**How to complete this task**
Only one stretch of the data below is wanted: the lines starting at the one with "This screenshot has width=1352, height=828." and ending at the one with "Viewport: 481px width, 334px height.", both included, given again exactly.

**Records to use**
* * * *

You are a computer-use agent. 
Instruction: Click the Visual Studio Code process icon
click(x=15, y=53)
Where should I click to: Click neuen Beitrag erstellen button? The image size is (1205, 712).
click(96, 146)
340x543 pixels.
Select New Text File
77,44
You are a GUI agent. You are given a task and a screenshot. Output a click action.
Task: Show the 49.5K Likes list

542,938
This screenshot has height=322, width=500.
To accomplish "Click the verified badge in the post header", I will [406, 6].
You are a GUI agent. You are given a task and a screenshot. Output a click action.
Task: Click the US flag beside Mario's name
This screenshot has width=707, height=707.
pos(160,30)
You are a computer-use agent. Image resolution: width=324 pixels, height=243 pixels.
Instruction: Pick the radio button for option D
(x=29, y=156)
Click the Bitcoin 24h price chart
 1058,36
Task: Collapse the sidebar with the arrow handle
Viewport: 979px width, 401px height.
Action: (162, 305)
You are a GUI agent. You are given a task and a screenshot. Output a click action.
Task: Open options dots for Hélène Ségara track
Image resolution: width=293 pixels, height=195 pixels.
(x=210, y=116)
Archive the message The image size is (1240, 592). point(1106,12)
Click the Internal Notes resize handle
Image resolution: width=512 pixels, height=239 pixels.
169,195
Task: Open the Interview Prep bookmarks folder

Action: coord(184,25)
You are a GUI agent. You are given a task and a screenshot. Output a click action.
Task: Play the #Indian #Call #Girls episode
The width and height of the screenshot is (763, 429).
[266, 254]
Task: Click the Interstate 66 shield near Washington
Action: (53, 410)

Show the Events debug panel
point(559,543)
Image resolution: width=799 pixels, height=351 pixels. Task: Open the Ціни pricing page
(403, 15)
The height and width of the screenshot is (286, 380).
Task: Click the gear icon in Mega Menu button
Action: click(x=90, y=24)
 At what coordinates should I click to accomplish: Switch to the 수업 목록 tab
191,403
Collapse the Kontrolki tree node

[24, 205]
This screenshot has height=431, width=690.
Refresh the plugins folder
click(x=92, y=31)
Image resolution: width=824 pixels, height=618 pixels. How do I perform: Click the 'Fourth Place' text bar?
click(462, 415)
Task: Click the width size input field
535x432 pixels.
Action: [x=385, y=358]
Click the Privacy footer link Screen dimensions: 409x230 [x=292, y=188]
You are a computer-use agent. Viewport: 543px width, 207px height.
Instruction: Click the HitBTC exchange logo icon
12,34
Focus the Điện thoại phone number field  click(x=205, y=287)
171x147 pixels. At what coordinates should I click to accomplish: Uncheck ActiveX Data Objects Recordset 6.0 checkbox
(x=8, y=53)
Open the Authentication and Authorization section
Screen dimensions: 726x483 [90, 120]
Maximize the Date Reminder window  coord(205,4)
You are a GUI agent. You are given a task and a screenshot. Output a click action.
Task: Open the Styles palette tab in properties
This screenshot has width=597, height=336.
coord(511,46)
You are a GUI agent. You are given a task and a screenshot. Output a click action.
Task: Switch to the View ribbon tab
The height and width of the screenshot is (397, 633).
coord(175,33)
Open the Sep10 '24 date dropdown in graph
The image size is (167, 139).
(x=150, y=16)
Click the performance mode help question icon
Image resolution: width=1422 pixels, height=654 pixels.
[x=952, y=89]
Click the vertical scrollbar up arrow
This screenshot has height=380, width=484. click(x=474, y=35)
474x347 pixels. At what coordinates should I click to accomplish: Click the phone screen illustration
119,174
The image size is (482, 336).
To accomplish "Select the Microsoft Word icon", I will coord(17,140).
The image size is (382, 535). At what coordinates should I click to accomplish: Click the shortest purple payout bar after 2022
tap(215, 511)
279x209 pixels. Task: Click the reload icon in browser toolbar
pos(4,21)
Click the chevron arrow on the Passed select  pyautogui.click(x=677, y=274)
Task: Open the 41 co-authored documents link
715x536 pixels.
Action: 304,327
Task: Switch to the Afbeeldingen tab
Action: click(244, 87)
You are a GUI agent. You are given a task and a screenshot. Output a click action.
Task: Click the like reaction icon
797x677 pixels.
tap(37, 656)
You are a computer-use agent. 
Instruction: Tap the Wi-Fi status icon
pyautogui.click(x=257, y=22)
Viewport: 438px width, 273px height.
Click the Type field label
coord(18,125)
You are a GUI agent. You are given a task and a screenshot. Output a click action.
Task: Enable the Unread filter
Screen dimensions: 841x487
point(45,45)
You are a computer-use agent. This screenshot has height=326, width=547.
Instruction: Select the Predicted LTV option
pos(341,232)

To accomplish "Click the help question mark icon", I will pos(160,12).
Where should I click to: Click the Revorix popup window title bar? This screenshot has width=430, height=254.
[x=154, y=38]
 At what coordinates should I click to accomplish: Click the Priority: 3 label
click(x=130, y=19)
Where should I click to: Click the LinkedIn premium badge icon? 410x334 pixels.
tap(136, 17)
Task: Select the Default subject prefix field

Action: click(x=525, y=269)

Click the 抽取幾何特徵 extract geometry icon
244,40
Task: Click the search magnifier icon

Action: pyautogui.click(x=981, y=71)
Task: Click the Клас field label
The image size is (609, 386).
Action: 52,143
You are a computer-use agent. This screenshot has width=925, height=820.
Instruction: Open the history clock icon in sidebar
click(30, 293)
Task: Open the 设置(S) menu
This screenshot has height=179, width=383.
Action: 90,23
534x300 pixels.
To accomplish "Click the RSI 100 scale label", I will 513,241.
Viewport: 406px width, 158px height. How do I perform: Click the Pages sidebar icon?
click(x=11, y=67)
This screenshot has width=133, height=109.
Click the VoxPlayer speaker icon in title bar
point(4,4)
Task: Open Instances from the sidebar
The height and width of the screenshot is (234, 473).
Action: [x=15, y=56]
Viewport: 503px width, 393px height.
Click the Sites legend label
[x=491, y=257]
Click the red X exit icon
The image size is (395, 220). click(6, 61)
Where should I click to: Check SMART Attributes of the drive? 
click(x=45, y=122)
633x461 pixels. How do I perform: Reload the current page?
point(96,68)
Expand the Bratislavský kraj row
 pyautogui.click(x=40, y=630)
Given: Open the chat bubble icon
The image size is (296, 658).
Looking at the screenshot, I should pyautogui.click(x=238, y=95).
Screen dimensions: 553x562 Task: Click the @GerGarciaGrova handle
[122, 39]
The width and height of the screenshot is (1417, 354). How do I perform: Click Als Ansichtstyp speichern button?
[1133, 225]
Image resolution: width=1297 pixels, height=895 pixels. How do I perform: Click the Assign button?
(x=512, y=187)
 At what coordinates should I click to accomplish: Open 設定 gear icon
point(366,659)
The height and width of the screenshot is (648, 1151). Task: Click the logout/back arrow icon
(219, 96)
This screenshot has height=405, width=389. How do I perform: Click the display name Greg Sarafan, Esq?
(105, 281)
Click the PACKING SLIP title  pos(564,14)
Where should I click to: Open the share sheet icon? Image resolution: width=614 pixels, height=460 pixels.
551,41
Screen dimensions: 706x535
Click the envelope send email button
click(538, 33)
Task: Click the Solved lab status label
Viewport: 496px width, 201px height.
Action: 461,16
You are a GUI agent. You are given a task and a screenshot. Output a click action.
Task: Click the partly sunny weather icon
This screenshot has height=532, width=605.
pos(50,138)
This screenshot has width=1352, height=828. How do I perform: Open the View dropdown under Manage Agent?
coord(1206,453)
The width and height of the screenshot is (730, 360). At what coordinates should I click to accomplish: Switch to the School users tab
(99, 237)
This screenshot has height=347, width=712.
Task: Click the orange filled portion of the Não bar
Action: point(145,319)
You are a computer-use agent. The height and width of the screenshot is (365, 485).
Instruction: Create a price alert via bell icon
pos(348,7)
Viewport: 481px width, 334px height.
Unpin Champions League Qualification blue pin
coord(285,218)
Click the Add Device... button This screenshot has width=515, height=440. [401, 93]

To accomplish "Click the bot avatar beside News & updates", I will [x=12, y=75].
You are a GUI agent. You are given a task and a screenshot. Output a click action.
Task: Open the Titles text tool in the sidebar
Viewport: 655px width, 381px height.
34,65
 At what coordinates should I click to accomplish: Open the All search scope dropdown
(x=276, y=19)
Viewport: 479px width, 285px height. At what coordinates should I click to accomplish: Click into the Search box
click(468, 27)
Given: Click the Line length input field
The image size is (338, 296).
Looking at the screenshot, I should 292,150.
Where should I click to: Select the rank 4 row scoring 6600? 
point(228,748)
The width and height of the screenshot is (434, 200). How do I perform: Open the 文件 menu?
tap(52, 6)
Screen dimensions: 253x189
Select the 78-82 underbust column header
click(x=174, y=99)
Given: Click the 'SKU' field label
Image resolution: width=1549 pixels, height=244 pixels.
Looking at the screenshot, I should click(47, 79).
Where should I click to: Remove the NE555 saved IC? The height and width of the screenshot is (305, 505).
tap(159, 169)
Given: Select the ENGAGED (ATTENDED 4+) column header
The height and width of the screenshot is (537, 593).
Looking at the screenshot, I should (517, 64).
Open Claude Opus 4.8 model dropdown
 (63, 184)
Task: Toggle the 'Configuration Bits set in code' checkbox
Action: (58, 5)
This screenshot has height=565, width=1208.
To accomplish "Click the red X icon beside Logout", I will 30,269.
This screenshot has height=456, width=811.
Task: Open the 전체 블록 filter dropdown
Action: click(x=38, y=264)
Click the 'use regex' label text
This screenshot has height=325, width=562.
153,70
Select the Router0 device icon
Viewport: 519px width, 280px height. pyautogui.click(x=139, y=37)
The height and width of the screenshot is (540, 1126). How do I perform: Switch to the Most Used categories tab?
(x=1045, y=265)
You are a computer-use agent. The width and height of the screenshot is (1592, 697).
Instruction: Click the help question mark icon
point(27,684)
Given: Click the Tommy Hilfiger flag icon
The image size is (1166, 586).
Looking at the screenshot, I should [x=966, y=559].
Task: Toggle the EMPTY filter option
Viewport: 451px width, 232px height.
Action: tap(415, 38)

* * * *

**Solution below**
This screenshot has width=1352, height=828. How do I perform: Open the View dropdown under Manage Agent?
coord(1206,453)
The width and height of the screenshot is (730, 360). At what coordinates should I click to accomplish: Switch to the School users tab
(99, 237)
This screenshot has height=347, width=712.
Task: Click the orange filled portion of the Não bar
Action: point(145,319)
You are a computer-use agent. The height and width of the screenshot is (365, 485).
Instruction: Create a price alert via bell icon
pos(348,7)
Viewport: 481px width, 334px height.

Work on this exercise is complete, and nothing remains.